Yo no esperaba nada bueno del sesgo que tornaba la plática, pero contesté:

—¡Óigame usted, padre, se lo ruego! Eso que llama usted posición social no es sino el privilegio del capital y de la instrucción. Los que no tienen ni una ni otra cosa se ganan el pan con un trabajo físico, y no sé en virtud de qué razones no me lo he de ganar yo así.

—Si empiezas a hablar de trabajo físico, no podemos seguir hablando. ¿No comprendes, imbécil, cabeza hueca, que además de la fuerza bruta posees el espíritu de Dios, el fuego sagrado que te eleva infinitamente sobre un asno o un cerdo? Ese fuego sagrado ha sido conquistado en miles de años por los mejores hombres de la tierra. Tu bisabuelo el general Poloznev se distinguió en la batalla de Borodino; tu abuelo era poeta, orador y jefe de la nobleza del distrito; tu tío era pedagogo; yo, en fin, soy arquitecto. ¡Todos los Poloznev han guardado celosamente el fuego sagrado, y tú quieres apagarlo!

—Hay que ser justo: millones de hombres trabajan físicamente —objeté yo con timidez.

—¡Peor para ellos! Si trabajan físicamente es porque no saben hacer otra cosa. Su trabajo se halla al alcance de todos, incluso de los idiotas y los criminales. Es bueno para esclavos y bárbaros, mientras que sólo los elegidos pueden alimentar el fuego sagrado. Los elegidos son poco numerosos, y los esclavos y los bárbaros se cuentan por millones.

Era completamente inútil continuar la conversación. Mi padre se adoraba a sí mismo, y sólo concedía importancia a sus propias palabras. Lo que decían los demás no tenía valor alguno para él.

Por otra parte, yo sabía que el tono altivo con que hablaba del trabajo físico no obedecía tanto a su entusiasmo por el fuego sagrado como al temor que le inspiraba la opinión pública: si yo me hubiera convertido en un simple obrero, el escándalo en la ciudad habría sido enorme. Pero lo que principalmente le mortificaba era que todos mis compañeros de escuela hubieran terminado hacía tiempo sus estudios universitarios y se hubieran conquistado una posición. El hijo del director del Banco era jefe de una oficina muy importante, y yo, el hijo único del arquitecto municipal, no era nada aún.

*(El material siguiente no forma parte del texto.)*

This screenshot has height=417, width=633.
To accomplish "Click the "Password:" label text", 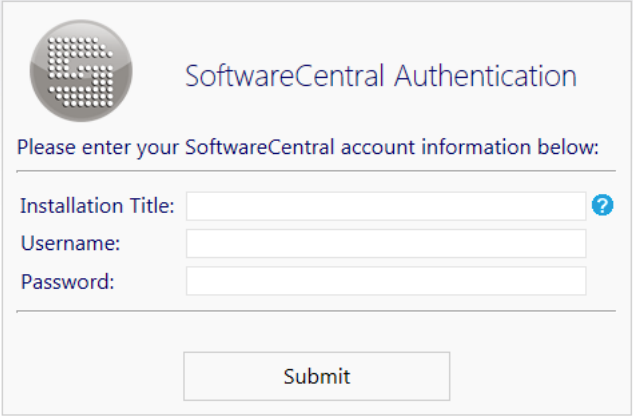I will click(x=68, y=281).
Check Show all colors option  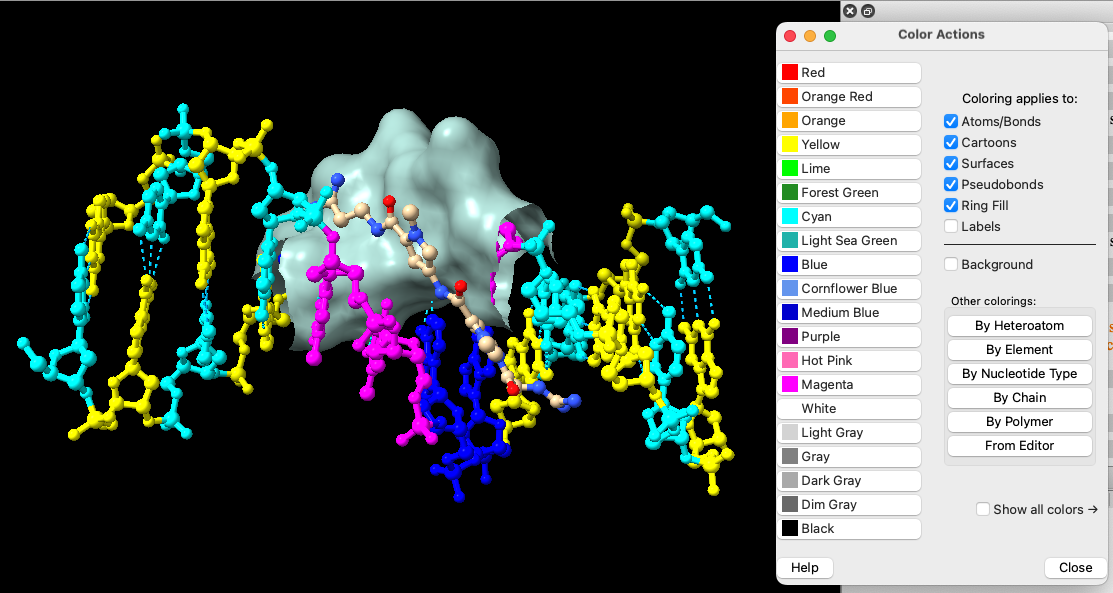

No se me ocultaba que el seguir hablando no conducía a nada, a no ser a un grave disgusto; pero continuaba sentado frente a mi padre, defendiéndome débilmente, para ver si lograba que me comprendiese. La cuestión no pedía ser mas sencilla: no se trataba sino de encontrar una manera de ganarse el pan. Y mi padre no se hacía cargo de la sencillez de la cuestión, y me hablaba sin cesar, con frases afectadas, del fuego sagrado, de Borodino, del abuelo poetastro hacía tanto tiempo olvidado, etc., etc. Me trataba de idiota, de imbécil, de cabeza hueca, y, sin embargo, yo sólo quería que me comprendiese. A pesar de todo, él y mi hermana me inspiraban gran cariño. Acostumbraba, desde mi infancia, a no hacer nada sin su consejo. Estaba tan arraigada en mí esa costumbre, que desembarazarme no podré de ella nunca. Obrase o no con razón, siempre temía afligirlos, siempre temía que le diese a mi padre un ataque hemipléjico cuando se enfadaba conmigo, pues la ira le ponía fuera de sí, le subía la sangre a la cabeza.